Required tasks
a) In the blog posts about AC Tower in Marion, who built Erie Lackawanna RS3 No. 1019 for the Erie, and when?
b) Continue the blog posts about AC Tower in Marion, Ohio, beginning after their final caption.

Study text
┌────────
Posts Tagged ‘AC Tower in Marion Ohio’

When AC Tower Was Across the Tracks

September 23, 2022

AC Tower in Marion originally stood on the north side of the Conrail tracks. It would later be moved to the south side and reduced in height by the group that also preserved Marion Union Station. Shown is an eastbound Conrail train on the Indianapolis Line on May 23, 1999. At the end of the month these tracks will be taken over by CSX. In the foreground is the Sandusky District of Norfolk Southern.

Photograph by Craig Sanders

EL Monday: Under AC Tower in Marion

March 28, 2022

Erie Lackawanna Alco RS3 No. 1023 pulls a westbound train past AC Tower in Marion in December 1966. AC controlled crossings involving four railroads. Aside from the EL, trains of the New York Central, Norfolk & Western, and Chesapeake & Ohio passed by AC Tower when this image was made.

Photograph by Robert Farkas

EL Monday: An RS3 in Marion

October 19, 2020

Erie Lackawanna RS3 No. 1019 leads a movement through the interlocking plant in Marion in mid 1973.

No. 1019 was built for the Erie by Alco in April 1951. Given that there is a caboose behind the locomotive this might be a local job.

It is crossing the Norfolk & Western and tracks by AC Tower in front of Marion Union Station. Although passenger service by Penn Central had ended two years earlier, the platforms are still in place.

Photograph by Robert Farkas

Sampling Marion in Spring 1990

July 31, 2020

A westbound Conrail train on the on ex-Erie on April 29, 1990.

Marion is one of Ohio’s most popular railroad hotspots. At one time four railroads crossed here, the New York Central, Erie, Chesapeake & Ohio, and  Pennsylvania.

Railroad consolidations of the 1970s left just three railroads and today there are two railroads using three rail lines.

Back in 1990, the railroads of Marion included Norfolk Southern, CSX and Conrail.

Here is a sample of some of Ed’s favorites photographs made in Marion in spring 1990.

Photographs by Edward Ribinskas

A northbound CSX train on the former C&O. AC Tower still stood tall on the north side of the tracks in April 1990.

Riding an excursion train pulled by Norfolk & Western 1218 on NS (former PRR) tracks on May 20, 1990.

An eastbound NS train on former Pennsy, later N&W, tracks passing AC Tower.
└────────
Data to examine
┌────────
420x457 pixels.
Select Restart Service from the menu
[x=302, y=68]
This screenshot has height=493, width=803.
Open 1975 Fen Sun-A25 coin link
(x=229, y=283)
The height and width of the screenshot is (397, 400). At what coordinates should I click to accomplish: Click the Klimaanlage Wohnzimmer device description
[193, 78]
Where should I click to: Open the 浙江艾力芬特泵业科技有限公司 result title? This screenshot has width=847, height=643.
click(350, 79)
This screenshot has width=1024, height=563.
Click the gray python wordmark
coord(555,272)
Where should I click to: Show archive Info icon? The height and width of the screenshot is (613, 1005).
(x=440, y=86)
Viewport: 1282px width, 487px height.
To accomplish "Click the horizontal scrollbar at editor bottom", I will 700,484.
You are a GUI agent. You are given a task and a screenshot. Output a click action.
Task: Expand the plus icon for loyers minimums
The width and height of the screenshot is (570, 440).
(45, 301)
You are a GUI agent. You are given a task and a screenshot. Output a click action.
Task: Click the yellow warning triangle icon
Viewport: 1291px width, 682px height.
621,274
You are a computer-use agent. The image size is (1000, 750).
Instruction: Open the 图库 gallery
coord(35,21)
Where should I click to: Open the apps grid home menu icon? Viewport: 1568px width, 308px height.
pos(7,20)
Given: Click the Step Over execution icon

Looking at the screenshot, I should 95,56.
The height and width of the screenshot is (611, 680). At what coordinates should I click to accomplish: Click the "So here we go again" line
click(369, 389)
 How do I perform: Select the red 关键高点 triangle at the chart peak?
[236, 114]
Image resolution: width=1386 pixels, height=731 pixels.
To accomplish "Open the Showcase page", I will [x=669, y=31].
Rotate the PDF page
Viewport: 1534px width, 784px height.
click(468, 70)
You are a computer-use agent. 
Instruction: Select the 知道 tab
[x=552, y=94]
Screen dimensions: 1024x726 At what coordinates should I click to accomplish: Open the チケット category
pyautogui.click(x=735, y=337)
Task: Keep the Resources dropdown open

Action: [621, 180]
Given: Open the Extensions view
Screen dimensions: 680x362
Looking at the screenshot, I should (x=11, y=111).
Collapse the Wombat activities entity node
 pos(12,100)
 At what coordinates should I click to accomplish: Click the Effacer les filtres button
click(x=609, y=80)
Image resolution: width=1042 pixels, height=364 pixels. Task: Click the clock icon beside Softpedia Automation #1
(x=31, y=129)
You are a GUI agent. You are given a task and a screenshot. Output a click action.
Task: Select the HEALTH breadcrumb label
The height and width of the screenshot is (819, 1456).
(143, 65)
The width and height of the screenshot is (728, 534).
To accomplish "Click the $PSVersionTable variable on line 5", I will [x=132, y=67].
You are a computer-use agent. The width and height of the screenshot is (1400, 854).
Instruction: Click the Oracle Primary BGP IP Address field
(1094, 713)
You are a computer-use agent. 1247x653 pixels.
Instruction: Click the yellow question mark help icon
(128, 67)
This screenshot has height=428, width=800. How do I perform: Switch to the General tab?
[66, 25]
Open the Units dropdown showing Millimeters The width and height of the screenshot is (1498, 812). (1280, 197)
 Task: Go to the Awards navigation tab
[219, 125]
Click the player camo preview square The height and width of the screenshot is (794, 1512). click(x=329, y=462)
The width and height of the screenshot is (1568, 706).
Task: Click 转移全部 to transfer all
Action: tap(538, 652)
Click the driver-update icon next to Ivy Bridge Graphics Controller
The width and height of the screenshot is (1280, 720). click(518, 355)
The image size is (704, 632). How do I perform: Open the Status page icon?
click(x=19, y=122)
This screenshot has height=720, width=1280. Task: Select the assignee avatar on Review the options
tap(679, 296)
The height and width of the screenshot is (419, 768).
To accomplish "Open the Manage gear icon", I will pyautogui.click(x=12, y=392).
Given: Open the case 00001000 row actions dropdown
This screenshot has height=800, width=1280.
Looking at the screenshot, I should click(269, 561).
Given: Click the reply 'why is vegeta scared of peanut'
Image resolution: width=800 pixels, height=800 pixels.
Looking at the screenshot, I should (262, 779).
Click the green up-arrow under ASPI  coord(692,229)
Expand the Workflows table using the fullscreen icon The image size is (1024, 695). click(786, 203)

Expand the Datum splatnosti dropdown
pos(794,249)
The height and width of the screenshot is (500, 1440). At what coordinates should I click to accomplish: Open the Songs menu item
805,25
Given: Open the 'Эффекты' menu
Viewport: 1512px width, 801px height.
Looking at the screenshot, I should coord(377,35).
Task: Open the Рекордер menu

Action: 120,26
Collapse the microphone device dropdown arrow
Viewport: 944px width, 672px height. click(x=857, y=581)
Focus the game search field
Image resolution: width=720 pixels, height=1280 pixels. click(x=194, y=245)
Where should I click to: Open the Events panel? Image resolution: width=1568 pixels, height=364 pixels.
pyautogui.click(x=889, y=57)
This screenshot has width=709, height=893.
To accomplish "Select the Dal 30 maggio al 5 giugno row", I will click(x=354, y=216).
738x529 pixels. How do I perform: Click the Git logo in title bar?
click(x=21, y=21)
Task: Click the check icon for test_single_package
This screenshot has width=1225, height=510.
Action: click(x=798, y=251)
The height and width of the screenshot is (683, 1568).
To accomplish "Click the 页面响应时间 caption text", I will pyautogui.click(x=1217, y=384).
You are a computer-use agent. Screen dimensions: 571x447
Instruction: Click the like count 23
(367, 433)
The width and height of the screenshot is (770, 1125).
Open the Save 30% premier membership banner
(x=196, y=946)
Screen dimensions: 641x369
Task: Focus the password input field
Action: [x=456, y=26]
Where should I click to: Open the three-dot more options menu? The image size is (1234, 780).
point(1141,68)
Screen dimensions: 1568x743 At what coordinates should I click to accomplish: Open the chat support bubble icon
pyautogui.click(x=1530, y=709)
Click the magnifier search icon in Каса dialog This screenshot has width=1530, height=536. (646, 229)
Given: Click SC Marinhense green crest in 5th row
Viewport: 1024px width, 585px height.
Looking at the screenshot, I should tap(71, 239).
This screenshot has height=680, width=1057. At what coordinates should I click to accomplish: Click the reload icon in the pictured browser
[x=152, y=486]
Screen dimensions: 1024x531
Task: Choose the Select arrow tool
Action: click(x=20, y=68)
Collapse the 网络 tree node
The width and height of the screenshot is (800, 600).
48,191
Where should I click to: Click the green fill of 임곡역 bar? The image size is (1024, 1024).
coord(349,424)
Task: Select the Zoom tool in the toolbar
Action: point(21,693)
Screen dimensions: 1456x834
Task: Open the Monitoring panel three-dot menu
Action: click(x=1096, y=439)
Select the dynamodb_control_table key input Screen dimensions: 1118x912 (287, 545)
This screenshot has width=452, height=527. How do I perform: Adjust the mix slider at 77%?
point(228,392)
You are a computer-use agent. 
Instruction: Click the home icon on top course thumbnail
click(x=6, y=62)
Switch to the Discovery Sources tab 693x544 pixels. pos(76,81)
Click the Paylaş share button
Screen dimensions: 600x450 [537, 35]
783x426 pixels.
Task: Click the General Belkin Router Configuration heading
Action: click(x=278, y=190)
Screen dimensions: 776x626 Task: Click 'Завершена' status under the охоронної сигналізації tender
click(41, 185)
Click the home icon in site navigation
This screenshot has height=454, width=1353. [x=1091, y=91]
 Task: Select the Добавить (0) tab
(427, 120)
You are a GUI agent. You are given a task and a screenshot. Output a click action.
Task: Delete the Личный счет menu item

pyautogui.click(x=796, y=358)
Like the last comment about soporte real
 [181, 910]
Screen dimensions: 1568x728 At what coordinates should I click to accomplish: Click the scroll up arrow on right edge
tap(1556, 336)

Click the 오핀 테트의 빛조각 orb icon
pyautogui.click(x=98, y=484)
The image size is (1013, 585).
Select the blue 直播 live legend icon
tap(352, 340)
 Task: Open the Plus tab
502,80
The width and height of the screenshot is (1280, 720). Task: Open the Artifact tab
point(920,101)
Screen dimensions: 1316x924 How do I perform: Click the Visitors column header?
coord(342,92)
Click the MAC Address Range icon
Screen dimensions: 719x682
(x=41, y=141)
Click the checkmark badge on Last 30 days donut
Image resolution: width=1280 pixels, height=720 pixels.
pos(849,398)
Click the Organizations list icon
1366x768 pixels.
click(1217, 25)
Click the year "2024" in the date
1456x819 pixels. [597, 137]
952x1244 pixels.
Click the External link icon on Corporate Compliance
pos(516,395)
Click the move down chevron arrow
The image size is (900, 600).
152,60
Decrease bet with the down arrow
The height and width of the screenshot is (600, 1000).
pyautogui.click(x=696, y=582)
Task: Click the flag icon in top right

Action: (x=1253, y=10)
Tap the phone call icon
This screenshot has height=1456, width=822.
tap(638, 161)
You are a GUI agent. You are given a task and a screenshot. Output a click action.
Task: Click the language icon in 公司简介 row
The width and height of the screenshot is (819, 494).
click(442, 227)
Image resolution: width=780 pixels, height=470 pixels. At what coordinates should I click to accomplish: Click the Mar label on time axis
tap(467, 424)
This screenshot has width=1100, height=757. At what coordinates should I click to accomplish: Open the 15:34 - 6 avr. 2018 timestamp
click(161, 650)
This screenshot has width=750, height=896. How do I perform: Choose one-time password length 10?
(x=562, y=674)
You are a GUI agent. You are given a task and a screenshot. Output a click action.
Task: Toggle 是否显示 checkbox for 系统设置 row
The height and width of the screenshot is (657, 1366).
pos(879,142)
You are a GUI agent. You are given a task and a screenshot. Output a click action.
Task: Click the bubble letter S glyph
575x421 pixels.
└────────
Numbered answers
a) Alco built it in April 1951.

b)
1987 Catches That Can’t Be Caught Again

June 10, 2020

I had some good catches in the summer of 1987, all of which will never happen again.

In the top photograph, I’m on the Gettysburg Railroad on July 11,1987, in Biglerville, Pennsylvania.

No. 76 is ex-Frisco, ex-Mississippian and now ex-Gettysburg. It was to the late Jerry Joe Jacobson, then sold to Steam Railroad Institute in Michigan with intended to restore it to operating condition.

Years later SRI sold No. 76 and it is now cosmetically  restored as a Baltimore & Ohio locomotive on display in Oakland, Maryland, never to run again.

Next up is Norfolk & Western 1218 on the return leg of a of Bellevue-Columbus roundtrip in Marion on Aug. 15,1987.

This scene can’t be repeated because the signal bridge is gone and AC Tower has been lowered and moved to the south side of the tracks.

Of course No. 1218 is no longer operational and sits in Roanoke, Virginia, at the Virginia Transportation Museum.

No. 1218 is also shown arriving in Bellevue on Aug. 15,1987, between a pair of Pennsylvania Railroad position light signals on the Sandusky District of Norfolk Southern.

The Sandusky District is still there but the signals are gone.

The last image shows Huntington & Broad Top No. 38 on the Kinzua Bridge in western Pennsylvania on Sept. 13,1987.

On July 21,2003 a tornado blew down 11 of the 20 bridge towers. The southern portion of the bridge has restored as a scenic state park, but trains will never again cross this bridge.

H&BT 38 is now owned by the Everett Railroad where it awaits restoration.

Article and Photographs by Edward Ribinskas

ELHS to Hold Annual Symposium in Marion Sept. 27-28

August 5, 2019

The Erie Lackawanna Historical Society will hold its annual symposium in Marion, Ohio,  on Sept. 27 and 28 featuring feature modeling clinics and slide shows.

Registration will begin at 3 p.m. on Friday with a tour of AC Tower set for 4 p.m.

Dinner will be on your own. The first of two slide shows during the symposium titled The EL Through the Lens of Joseph Slanser will begin at 8 p.m.

If time permits ELHS members will be allowed to show their own slides and digital images in a member’s night format following the Slanser show.

On Saturday, Marion Union Station will open at 8 a.m. A modeling clinic presented by John Sweicki titled Modeling the Lackawanna by K Line in O scale will begin at 10 a.m.

A lunch break is scheduled between 11 a.m. and 1 p.m. and will be followed by two model railroading clinics.

Frank Bongiovanni will present Bashing and Scratching Structures at 1 p.m. followed by John Sweicki, Model Airbrushing With Paint That Cannot Be Airbrushed at 2:30 p.m.

At 3:30 p.m. the second part of the program featuring images of the El made by Joseph Slanser will begin.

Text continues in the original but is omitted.